* _AIM OF THE EXERCISE_:
Of all the entries below, retype only the lines from the one with "Given: Dismiss the dialog" through the one with "Open the May 2, 2016 post timestamp", exactly as they appear.

DATA FOR THIS TASK section start

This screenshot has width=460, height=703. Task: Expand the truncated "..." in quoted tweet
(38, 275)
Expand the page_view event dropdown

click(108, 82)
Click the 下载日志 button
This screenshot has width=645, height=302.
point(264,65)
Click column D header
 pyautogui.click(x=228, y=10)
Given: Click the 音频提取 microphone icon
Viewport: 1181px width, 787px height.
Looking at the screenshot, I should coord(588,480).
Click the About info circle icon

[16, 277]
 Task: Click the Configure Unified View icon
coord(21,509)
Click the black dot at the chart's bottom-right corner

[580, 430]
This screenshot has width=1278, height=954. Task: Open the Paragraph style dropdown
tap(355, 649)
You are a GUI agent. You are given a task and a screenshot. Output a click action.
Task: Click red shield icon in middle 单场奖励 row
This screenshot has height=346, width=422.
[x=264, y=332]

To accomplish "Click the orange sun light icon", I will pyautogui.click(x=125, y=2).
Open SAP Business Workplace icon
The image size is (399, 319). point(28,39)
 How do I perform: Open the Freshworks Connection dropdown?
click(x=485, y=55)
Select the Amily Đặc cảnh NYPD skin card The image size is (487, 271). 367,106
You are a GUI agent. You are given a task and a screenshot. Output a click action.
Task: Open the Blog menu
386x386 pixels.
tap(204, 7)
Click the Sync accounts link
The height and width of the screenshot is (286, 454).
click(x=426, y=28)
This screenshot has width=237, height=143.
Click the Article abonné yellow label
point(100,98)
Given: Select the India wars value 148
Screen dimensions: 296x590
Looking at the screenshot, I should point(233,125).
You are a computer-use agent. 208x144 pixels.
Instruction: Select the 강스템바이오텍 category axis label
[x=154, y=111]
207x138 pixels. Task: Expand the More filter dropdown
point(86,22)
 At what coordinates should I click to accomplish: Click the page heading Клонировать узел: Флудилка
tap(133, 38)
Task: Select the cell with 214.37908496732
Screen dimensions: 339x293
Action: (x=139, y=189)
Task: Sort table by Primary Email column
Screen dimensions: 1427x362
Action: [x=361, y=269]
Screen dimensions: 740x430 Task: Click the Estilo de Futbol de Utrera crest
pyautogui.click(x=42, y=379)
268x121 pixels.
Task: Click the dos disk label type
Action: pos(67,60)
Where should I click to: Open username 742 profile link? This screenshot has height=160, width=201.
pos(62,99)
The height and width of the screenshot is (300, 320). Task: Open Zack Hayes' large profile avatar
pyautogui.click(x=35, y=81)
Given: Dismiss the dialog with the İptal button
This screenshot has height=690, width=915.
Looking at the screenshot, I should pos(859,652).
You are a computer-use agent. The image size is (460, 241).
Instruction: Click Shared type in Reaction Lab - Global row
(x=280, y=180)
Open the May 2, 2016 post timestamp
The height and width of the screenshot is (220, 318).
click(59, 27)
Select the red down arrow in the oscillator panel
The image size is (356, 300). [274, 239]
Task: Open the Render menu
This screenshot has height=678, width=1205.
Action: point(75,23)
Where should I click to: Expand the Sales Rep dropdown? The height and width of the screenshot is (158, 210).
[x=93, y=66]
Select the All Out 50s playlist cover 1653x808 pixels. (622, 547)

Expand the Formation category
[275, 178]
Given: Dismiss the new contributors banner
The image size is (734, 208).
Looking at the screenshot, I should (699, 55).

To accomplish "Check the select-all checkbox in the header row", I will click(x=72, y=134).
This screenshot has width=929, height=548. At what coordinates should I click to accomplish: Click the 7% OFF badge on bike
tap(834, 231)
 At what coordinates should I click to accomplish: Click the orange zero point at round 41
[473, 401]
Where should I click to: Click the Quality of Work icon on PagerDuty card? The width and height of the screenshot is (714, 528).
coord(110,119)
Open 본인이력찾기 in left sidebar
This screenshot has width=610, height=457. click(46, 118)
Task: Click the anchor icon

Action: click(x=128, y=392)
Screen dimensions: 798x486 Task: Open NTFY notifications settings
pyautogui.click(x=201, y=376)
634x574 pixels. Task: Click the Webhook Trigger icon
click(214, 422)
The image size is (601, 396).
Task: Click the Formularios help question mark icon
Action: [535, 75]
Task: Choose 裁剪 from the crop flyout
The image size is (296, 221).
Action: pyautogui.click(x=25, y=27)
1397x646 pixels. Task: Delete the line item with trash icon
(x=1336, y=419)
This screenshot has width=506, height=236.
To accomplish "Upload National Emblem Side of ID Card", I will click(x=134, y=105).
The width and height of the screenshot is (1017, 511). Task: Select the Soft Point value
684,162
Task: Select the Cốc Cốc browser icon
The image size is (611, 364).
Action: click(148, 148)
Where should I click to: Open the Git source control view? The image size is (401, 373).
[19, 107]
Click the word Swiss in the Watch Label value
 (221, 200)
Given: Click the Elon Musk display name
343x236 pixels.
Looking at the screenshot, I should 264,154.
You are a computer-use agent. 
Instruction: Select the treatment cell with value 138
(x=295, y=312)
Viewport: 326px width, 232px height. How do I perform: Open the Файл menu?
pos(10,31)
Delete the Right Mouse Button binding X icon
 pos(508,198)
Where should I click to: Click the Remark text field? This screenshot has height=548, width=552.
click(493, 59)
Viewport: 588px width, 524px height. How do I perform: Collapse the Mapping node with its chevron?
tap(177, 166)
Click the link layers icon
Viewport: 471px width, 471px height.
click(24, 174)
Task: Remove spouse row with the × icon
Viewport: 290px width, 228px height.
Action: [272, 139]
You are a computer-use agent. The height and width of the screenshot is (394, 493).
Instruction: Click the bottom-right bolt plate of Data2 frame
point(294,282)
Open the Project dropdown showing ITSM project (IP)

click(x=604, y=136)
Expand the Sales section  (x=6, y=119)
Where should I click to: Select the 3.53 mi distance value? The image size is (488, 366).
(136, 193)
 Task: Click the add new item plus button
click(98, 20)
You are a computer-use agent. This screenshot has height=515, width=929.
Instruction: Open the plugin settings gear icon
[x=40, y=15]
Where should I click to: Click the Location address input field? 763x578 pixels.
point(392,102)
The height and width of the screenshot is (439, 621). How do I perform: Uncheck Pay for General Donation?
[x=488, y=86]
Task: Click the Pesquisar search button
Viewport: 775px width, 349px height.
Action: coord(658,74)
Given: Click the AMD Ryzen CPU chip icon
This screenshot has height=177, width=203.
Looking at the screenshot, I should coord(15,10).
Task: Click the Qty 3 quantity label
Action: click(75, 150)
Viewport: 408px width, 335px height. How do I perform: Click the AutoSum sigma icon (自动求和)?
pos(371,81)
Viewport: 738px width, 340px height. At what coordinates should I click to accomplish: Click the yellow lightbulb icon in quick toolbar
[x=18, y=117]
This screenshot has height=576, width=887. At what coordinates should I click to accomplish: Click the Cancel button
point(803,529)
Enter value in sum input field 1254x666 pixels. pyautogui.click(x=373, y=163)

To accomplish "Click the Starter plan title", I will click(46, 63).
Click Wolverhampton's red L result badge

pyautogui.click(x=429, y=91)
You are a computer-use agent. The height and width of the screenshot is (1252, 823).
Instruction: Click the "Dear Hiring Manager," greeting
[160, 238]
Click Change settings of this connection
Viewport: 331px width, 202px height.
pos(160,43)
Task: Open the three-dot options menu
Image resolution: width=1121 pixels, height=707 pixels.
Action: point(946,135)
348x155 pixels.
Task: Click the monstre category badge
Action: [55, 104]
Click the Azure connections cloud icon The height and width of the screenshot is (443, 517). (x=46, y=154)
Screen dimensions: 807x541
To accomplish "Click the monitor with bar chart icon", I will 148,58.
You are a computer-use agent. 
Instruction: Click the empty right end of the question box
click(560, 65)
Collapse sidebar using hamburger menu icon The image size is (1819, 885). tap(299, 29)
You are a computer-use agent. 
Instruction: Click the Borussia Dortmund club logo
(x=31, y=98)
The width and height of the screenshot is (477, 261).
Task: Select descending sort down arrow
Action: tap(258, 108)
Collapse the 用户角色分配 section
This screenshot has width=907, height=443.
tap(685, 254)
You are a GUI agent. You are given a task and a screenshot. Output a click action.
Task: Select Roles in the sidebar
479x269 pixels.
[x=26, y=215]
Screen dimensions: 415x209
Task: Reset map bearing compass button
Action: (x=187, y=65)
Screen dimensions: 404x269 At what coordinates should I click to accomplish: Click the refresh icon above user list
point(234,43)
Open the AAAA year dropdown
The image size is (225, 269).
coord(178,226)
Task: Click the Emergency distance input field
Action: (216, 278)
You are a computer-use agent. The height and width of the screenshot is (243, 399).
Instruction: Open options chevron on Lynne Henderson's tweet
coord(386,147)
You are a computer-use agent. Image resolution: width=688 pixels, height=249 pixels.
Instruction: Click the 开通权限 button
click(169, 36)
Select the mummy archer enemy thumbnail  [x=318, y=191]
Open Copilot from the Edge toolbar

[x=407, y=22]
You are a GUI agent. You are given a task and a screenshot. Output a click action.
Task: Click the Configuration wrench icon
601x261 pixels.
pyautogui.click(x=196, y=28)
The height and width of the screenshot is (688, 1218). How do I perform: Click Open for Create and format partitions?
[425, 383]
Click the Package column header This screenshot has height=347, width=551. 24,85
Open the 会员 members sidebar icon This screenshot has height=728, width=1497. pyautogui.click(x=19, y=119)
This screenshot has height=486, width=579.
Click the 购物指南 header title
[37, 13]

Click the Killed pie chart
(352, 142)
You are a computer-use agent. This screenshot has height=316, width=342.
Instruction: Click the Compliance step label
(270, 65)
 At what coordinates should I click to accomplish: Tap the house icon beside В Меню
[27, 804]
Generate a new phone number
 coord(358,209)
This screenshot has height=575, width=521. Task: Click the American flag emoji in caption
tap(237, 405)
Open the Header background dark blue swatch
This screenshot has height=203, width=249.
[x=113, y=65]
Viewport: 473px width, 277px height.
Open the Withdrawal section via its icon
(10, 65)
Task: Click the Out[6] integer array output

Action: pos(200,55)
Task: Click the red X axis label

DATA FOR THIS TASK section end

* _RESPONSE FOR THIS EXERCISE_:
Given: Dismiss the dialog with the İptal button
This screenshot has height=690, width=915.
Looking at the screenshot, I should pos(859,652).
You are a computer-use agent. The image size is (460, 241).
Instruction: Click Shared type in Reaction Lab - Global row
(x=280, y=180)
Open the May 2, 2016 post timestamp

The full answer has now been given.